I have never as much as seen a tortoiseshell pen before so I have nothing to compare this pen with. The pen is superbly polished and full of blacks, browns and ambers. It has a steel band and clip, which look out of place on this pen. Gold would have been much better here, and I never thought that I would ever advocate anything but silver furniture. The silver has the effect of cheapening the pen.
This is a fairly large pen. If you have a Danitrio Densho lying around they are almost identical, the Laban tapering more at the bottom and top. The weight is a gramme less that the Densho at 29 grammes. Dimensions are 6” (150mm) capped, 5 1/4” (132mm) uncapped and 6 1/2” (165mm) posted.
It’s a large two-tone steel nib proportionate to the pen and when it arrived with me it was so scratchy that it made my teeth curl when I wrote with it! Out with the brown paper and loads of figure 8’s later it wrote bearably. After some use it writes nicely, but there is absolutely no flex to the nib. The nib is the same size as the Densho and its length means that many ink bttles are not deep enough to fill from including a Mont Blanc and a Caran d’Ache bottle.

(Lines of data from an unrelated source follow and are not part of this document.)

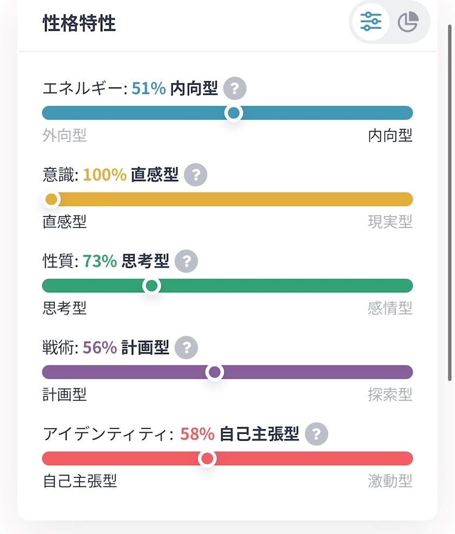Click the blue エネルギー slider handle
The image size is (455, 534).
pyautogui.click(x=233, y=113)
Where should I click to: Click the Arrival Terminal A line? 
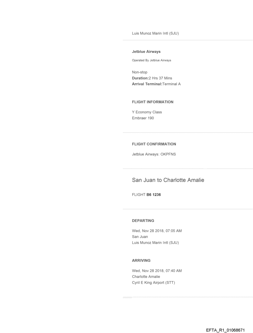156,84
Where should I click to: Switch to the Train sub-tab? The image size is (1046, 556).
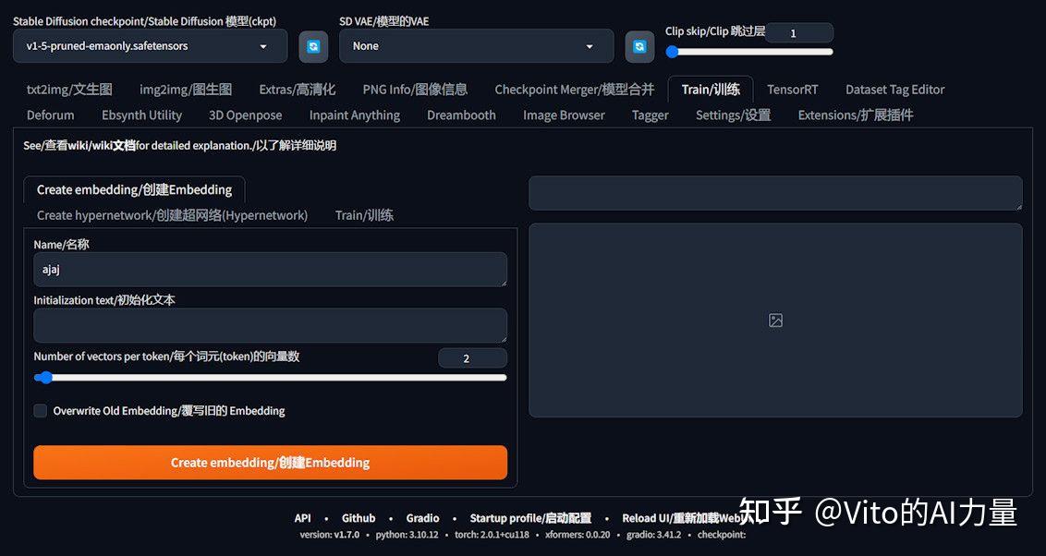pyautogui.click(x=364, y=214)
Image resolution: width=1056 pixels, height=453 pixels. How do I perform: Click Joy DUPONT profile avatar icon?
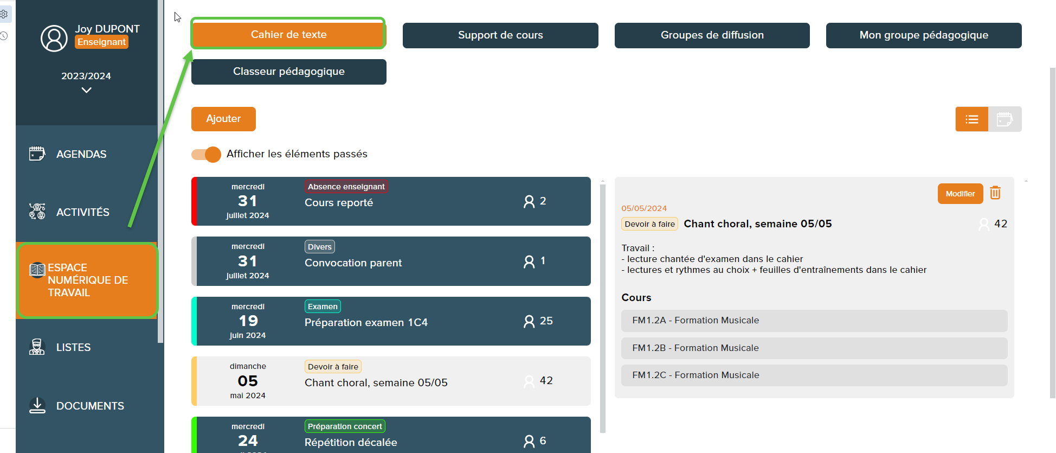click(x=54, y=39)
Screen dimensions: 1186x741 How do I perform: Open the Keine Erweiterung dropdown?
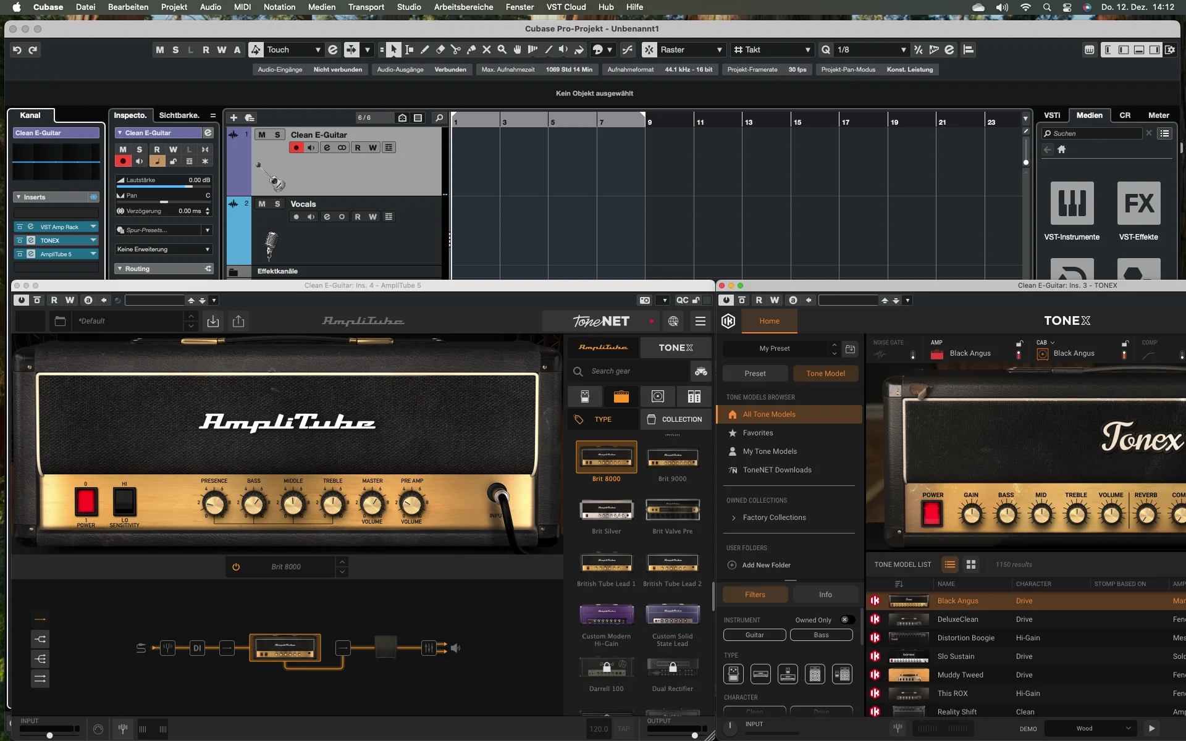pyautogui.click(x=164, y=249)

The pen uses a convertor, but you could obviously use cartridges. In the end I took the converter out and filled it up from the Caran d’Ache bottle then re-inserted it into the pen.
Cost and Value
They don’t come cheaper than free so at free I think that it represents really good value! Had I have paid the £40 I have seen them being sold for I couldn’t honestly say that I would have felt that I got excellent value.
The previous owner found it too big for their hands, for me it is almost perfect. I know that they have moved onto an even nicer tortoiseshell pen and I am envious of their choice. It stands out in my collection and it is a cheap enough pen to be able to take to work to use. It should certainly be a talking point.
Photos to follow
Posted 29 October 2007 - 22:47
The plastics (resins or whatever) resemble those of classic pens and I have always liked the idea of a large® pen and this seems to fit the bill, look forward to seeing the pictures.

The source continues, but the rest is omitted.